Problem statement →
Locate each line in the records below that contains the string "This" and copy those lines. Treat uppercase and lowercase letters as different.

-- Data section start --

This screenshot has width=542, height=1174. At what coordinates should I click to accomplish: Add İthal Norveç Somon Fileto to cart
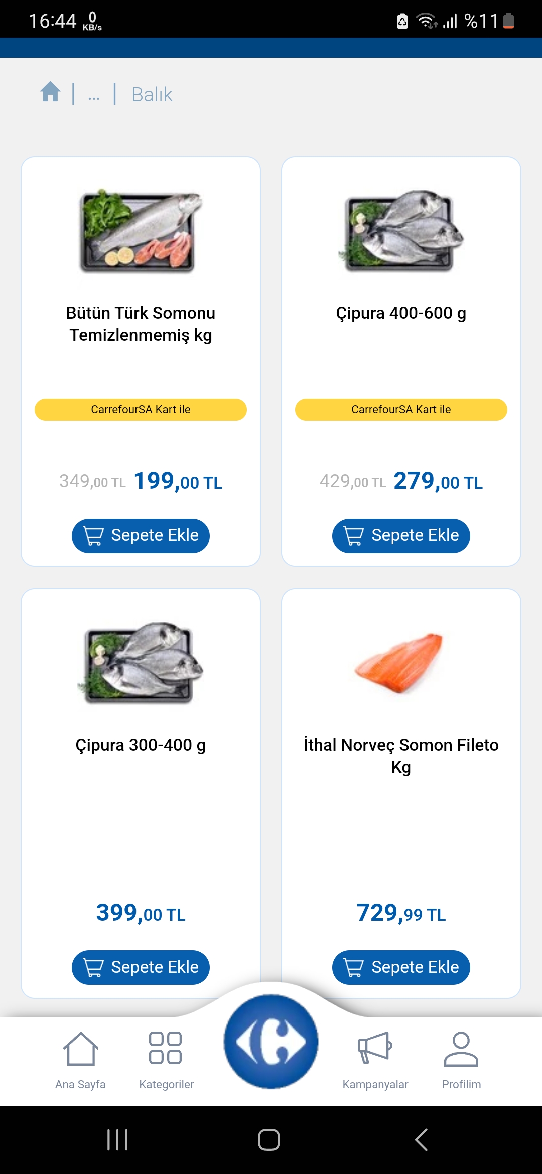[401, 967]
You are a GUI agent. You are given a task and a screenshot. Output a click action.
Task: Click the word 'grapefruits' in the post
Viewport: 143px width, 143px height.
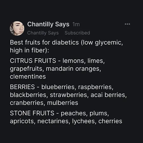[26, 69]
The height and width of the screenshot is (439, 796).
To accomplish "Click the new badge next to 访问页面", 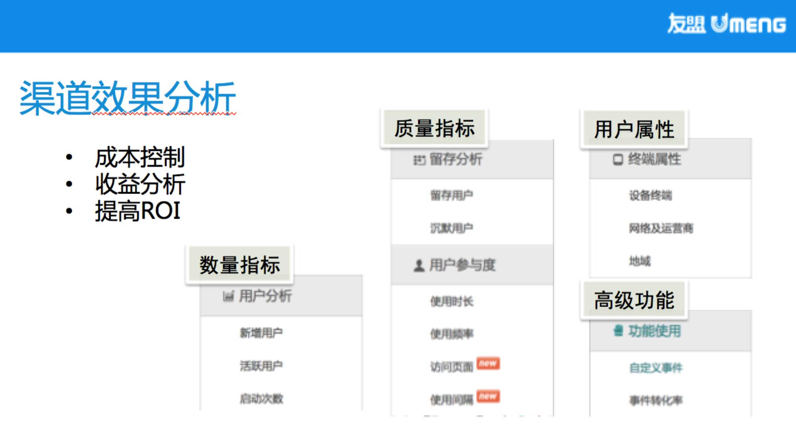I will [488, 363].
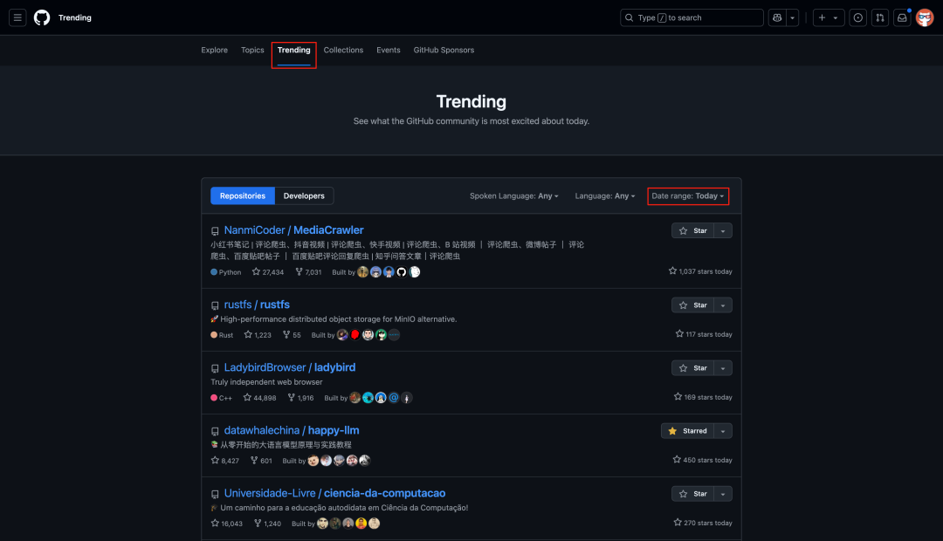Unstar the happy-llm repository

point(690,430)
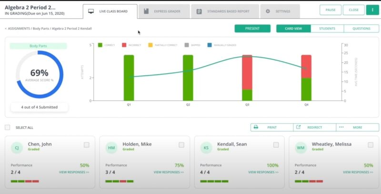Viewport: 381px width, 194px height.
Task: Click the CJ avatar for Chen, John
Action: 17,148
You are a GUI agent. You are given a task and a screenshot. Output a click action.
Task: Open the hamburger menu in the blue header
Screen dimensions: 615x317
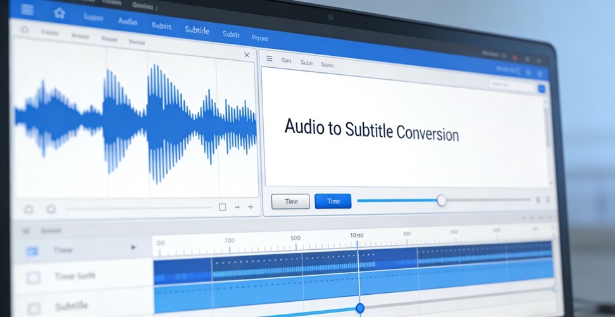pos(27,10)
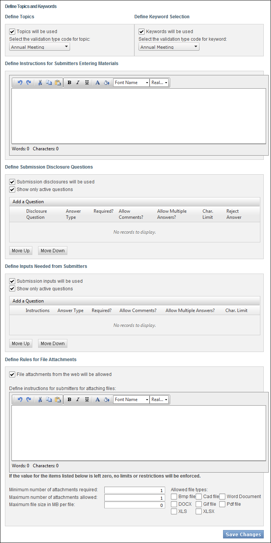Click the Paste clipboard icon in the top editor
This screenshot has height=543, width=271.
(58, 83)
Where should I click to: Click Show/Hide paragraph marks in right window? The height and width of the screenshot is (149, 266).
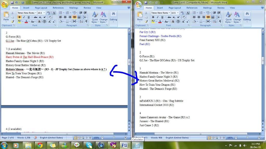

-- Data section end --

Final result →
This screenshot has width=542, height=1174. At what coordinates should I click to accomplish: Add İthal Norveç Somon Fileto to cart
This screenshot has height=543, width=271.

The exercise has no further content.